Re: light weight counters: race free through local_t?

From: Zoltan Menyhart <>
Date: 2006-06-16 02:46:29
Christoph Lameter wrote:

> Good to know. But we would run into trouble if the atomic counters would 
> be contended.

Why do you think an atomic operation is more expensive in a contended case?

Let's take the following assumption:
Every time when a CPU wants to increment the counter, it's cache line is
in someone other's cache.

Case of an atomic operation:

1. Issuing an atomic operation (apparently can be absorbed)
2. Goes down by the OzQ of the L2 (no L1 action)
   (assuming the queue is "sufficiently empty")
3. L2 miss
4. Fetching data, obtaining exclusivity - very long
5. L2 is ready - do the atomic operation to the L2 entry - modified state
   (min 5 clock cycles for normal L2 access + 5 for the atomic operation)

Case of __get_per_cpu(var)++:

1. Issuing an "ld4" can be absorbed
2. Goes down by the OzQ of the L2 (L1 miss)
   (assuming the queue is "sufficiently empty")
3. L2 miss
4. Fetching data, shared state - very long
5. L2 is ready - copy to L1 - into rx
   (min 5 clock cycle due to the L2)
6. Increment (1 cycle)
7. Post store to the OzQ of the L2 (L1 updated)
   (assuming the queue is "sufficiently empty")
8. L2 hit - obtain exclusivity - moderately long
9. L2 is ready - update it - modified state
   (min 5 clock cycles)

Please note
- the additional bus operation (address only) in step 8
- a 3rd CPU can kill our data between steps 5 - 8
  (very low probability)

(In case of strong contention, efforts have to be made to avoid cache
line sharing with other frequently used data - as usually...)

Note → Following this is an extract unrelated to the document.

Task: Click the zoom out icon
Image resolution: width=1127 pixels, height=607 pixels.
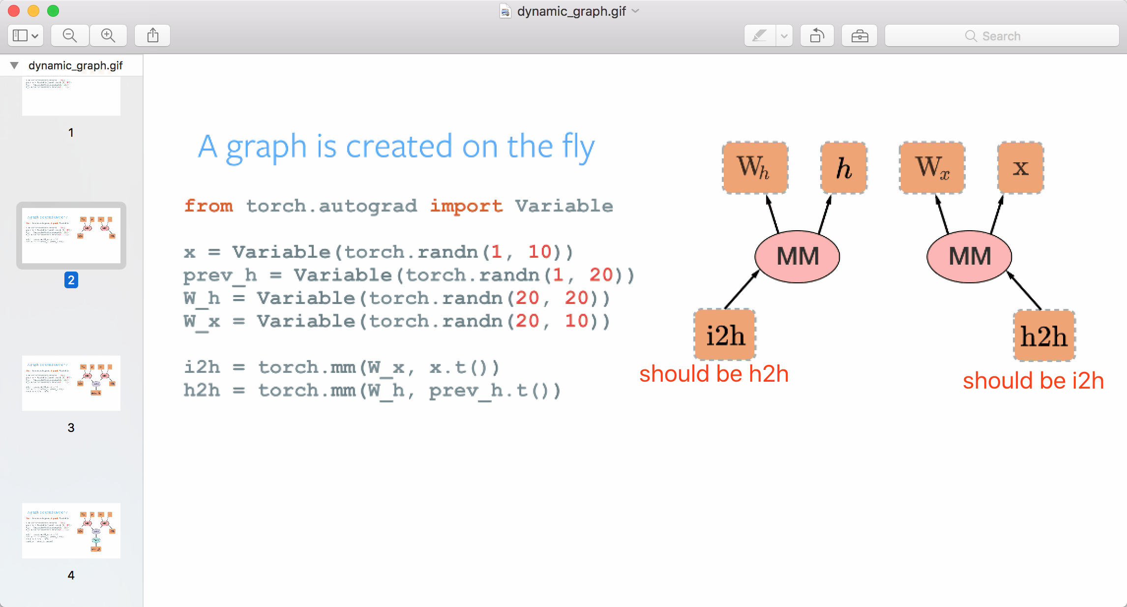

> Hmm... What about side effects such as pipeline stalls? fetchadd is 
> semaphore operation. Typically we use acquire semantics for volatiles. 
> Here the fetchadd has release semantics.

> If we would use release semantics then the fetchadd would require all 
> prior accesses to be complete.

... or ".rel".
Yes, it is a one-direction barrier.
However, if there is not too many stuff in the OzQ, it has not too much
(It is very difficult to fill in the OzQ: SW pipe-line, N independent
loads / stores without ";;" - not very much frequent in the kernel)

> Acquire semantics may be easier. But the best would be a fetchadd without 
> any serialization that would be like the inc/dec memory on i386, which 
> does not exist in the IA64 instruction set.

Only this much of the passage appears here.